Au lendemain de l'entrée au Panthéon de Simone Veil, Marlène Schiappa, Secrétaire d'État chargée de l' Égalité entre les femmes et les hommes est l'invitée du Grand entretien de la matinale.

Marlène Schiappa
Marlène Schiappa © Radio France / Anne Audigier

Sur l'après-Weinstein : "La situation n'est pas homogène" explique Marlène Schiappa qui cite son cas, et son cabinet "délocalisé à Trappes, où des jeunes filles n'avaient pas entendu parler de l'affaire."    e et la loi sur les violences sexuelles. 

La Secrétaire d'État chargée de l' Égalité entre les femmes et les hommes a assisté, ce dimanche, à la cérémonie de l'entrée au Panthéon de Simone Veil : "L'après-midi, des gens son revenus, il y avait une file d'attente immense pour accéder au Panthéon (...) Simone Veil représente énormément de causes du XXe siècle " et elle rappelle qu'"elle a mené des combats très seules sur des questions qui font consensus maintenant"   

Lors de la cérémonie, l'allusion, dans le discours prononcé, au droit des femmes à disposer seule de leur corps :" C'est à ce moment là que dans les gradins cela a le plus applaudi ". 

Faut-il inscrire au fronton du Panthéon : "Aux grands hommes et aux grandes femmes la patrie reconnaissante"? "On a tendance a décrédibiliser tout combat pour l'égalité homme-femme", estime Marlène Schiappa,"y compris la sémantique : je suis pour qu'on utilise cette formule, que Simone Veil avait déjà demandé en son temps à François Mitterrand."  

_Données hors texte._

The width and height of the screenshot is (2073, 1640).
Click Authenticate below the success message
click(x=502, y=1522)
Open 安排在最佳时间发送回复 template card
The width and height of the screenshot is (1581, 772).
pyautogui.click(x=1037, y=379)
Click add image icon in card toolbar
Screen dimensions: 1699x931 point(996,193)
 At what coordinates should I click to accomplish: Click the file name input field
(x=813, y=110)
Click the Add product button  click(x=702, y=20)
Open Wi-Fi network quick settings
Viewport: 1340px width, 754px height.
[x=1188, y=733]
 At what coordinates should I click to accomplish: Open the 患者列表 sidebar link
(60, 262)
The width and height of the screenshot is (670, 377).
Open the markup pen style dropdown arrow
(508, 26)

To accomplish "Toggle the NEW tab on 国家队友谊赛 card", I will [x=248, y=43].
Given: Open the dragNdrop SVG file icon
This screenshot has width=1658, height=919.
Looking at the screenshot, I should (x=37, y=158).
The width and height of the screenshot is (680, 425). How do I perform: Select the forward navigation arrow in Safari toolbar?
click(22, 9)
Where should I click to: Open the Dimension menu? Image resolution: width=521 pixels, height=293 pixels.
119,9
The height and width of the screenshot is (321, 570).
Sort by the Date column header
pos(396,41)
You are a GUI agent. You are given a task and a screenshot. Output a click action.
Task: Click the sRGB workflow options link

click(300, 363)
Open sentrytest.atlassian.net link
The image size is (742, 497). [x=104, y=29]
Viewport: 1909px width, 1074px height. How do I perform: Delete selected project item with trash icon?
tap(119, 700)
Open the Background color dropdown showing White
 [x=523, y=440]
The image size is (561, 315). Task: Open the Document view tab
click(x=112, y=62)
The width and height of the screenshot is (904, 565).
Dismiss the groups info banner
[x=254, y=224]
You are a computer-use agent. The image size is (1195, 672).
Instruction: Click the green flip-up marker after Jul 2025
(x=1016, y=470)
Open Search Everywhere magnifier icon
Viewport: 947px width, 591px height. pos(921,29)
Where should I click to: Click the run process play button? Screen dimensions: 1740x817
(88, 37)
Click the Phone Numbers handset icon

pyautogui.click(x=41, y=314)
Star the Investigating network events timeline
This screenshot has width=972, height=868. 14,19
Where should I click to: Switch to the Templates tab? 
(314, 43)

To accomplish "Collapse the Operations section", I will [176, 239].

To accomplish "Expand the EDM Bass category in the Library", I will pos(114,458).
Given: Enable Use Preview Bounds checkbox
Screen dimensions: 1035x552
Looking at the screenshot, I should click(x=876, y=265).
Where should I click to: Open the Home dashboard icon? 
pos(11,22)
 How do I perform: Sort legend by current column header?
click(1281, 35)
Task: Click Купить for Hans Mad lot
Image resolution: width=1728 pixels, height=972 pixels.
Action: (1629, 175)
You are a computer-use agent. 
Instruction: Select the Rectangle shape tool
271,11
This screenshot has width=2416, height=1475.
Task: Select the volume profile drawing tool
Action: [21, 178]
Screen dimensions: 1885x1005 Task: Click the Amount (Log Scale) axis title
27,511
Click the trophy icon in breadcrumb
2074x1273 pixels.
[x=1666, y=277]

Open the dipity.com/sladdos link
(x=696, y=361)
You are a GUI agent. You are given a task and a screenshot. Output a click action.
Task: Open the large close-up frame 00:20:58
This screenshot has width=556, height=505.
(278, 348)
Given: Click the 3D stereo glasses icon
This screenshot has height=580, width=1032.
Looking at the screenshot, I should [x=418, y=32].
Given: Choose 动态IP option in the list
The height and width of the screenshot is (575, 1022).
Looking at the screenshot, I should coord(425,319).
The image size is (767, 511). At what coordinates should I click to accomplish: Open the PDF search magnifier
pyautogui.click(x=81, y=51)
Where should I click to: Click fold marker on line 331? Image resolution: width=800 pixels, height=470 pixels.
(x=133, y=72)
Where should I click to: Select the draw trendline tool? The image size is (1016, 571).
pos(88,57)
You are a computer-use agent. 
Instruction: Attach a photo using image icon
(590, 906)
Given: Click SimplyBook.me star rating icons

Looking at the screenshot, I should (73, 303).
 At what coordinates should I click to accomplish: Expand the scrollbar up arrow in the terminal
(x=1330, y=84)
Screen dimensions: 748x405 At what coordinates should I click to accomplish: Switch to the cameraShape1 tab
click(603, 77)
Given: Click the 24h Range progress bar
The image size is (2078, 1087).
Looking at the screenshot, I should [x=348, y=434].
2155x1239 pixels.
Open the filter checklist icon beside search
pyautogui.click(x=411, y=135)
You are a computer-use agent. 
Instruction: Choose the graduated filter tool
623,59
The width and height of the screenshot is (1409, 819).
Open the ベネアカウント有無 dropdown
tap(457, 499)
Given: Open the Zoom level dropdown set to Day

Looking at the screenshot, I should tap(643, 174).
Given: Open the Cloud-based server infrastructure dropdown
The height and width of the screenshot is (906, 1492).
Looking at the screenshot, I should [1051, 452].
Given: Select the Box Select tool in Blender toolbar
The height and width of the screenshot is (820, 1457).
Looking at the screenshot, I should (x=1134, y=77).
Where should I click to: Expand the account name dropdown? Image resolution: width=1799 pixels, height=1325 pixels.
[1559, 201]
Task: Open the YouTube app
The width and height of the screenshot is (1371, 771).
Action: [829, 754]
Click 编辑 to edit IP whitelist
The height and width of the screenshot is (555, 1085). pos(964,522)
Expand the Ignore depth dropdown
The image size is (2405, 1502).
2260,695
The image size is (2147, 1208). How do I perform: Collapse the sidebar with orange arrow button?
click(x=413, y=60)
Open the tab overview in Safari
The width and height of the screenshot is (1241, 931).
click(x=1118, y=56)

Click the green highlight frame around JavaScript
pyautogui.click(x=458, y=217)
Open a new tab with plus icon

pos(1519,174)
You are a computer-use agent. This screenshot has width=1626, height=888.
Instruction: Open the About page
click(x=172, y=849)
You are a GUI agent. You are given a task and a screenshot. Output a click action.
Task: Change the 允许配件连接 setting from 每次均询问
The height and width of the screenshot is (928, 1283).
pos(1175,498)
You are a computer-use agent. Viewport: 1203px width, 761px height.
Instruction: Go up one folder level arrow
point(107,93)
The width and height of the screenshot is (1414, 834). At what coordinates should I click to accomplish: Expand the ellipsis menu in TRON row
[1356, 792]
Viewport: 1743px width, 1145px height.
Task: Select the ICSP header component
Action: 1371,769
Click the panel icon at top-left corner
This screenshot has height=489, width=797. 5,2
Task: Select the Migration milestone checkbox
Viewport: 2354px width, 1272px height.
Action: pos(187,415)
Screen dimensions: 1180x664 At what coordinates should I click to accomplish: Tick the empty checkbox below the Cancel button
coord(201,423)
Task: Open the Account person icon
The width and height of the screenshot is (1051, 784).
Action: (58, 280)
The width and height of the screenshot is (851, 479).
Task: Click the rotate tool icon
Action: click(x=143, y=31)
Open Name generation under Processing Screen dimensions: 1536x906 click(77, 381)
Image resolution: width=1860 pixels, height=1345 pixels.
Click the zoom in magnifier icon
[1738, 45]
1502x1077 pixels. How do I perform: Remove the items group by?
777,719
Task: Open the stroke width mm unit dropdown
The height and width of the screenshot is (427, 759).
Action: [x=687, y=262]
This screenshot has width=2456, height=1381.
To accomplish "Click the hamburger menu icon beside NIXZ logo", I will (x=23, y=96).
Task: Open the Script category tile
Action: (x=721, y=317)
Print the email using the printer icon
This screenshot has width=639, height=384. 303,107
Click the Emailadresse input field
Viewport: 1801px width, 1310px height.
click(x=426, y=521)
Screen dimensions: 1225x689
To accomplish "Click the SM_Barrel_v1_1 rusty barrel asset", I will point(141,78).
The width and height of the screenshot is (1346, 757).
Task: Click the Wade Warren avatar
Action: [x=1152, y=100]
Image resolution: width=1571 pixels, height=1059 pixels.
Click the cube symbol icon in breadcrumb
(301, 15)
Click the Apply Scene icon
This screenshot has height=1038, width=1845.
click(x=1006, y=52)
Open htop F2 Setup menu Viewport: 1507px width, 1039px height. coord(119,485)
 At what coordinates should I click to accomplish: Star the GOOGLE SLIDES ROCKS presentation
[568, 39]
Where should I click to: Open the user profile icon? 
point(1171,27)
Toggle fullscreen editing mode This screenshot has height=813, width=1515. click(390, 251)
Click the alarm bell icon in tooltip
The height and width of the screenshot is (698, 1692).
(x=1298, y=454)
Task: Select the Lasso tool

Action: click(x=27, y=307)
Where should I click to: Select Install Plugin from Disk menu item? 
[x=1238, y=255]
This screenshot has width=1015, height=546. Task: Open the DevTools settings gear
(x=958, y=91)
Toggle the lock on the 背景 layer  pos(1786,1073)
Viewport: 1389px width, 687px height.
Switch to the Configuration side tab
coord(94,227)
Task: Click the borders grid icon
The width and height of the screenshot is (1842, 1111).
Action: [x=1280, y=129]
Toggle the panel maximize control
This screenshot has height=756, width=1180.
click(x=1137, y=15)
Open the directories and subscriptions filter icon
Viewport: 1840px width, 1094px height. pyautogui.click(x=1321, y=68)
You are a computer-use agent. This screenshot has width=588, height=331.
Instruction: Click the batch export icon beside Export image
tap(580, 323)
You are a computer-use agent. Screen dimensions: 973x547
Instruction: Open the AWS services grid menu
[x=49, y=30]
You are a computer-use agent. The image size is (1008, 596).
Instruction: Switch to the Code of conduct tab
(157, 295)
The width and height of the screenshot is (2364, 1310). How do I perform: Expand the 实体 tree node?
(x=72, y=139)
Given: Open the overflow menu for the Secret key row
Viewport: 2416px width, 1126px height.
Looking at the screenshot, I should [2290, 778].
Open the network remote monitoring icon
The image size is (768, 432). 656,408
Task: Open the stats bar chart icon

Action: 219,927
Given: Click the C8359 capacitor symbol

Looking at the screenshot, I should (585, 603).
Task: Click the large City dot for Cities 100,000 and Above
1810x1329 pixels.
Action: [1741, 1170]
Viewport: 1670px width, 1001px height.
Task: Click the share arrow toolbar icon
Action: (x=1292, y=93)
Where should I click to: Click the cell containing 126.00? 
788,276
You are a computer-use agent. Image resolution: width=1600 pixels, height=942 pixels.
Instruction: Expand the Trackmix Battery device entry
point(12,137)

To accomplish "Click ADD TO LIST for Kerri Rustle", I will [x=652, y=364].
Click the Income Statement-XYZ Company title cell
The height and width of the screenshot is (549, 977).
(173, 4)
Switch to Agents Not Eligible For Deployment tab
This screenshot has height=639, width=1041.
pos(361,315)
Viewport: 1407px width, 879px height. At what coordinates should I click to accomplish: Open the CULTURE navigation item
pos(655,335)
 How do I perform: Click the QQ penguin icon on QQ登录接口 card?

Simone Veil était-elle de gauche ou de droite?  "Simone Veil transcendait les partis politiques. Il serait trop facile, aujourd'hui, de faire une forme de récupération."

Sur le rapport des violences obstétriques et gynécologiques

"Il y a un an, lorsque j'ai commandé ce rapport, il y a eu un tollé", rappelle la Secrétaire d'État chargée de l'Égalité : 

Des soignants ont pu se sentir stigmatiser. Le bashing de gynécologues n'est pas l'objet mais plutôt savoir comment restaurer un lien de confiance

Améliorer le dispositif de protection de femmes battues

Après deux récents cas d'assassinat de femmes par leur compagnon, Marlène Schiappa explique : "On travaille sur l'amélioration du téléphone "grave danger" et [de son] financement". Un groupe "chargé de faire des proposition" est en place depuis la semaine dernière, selon la secrétaire d'État qui annonce aussi "un contrat local contre les violences pour mieux faire circuler l'information, et pour protéger les femmes jusqu'à ce qu'elle soit en sécurité."

Sur l'après-Weinstein : "La situation n'est pas homogène" explique Marlène Schiappa qui cite son cas, et son cabinet "délocalisé à Trappes, où des jeunes filles n'avaient pas entendu parler de l'affaire"    

C'est un appel à l'humilité : notre enjeu c'est poursuivre cette prise de conscience, la situation n'a pas changé mais la question est désormais sur la table

Le grand malaise des hommes  

L'enjeu de l'égalité femme-homme consiste surtout, explique-t-elle à savoir comment faire pour ne pas être assigné aux stéréotypes de genre  : "C'est une époque passionnante où on peut redéfinir la virilité et la féminité. Actuellement la domination doit etre renversée , pas pour arriver à la situation adverse mais pour arriver à l'égalité."

Sur la situation des femmes, défavorisées à la retraite : "Nous travaillons avec Jean-Paul Delevoye, sur l'arrêt de travail des femmes pendant un moment, pour ne pas se retrouver pénalisés à la retraite (...)

Il y a actuellement 37% d'écart de retraites entre femmes et hommes, c'est supérieur à la moyenne européenne   

"Seulement 16% des maires en France sont des femmes, il reste aussi des progrès à faire sur l'égalité en démocratie" constate Marlène Schiappa.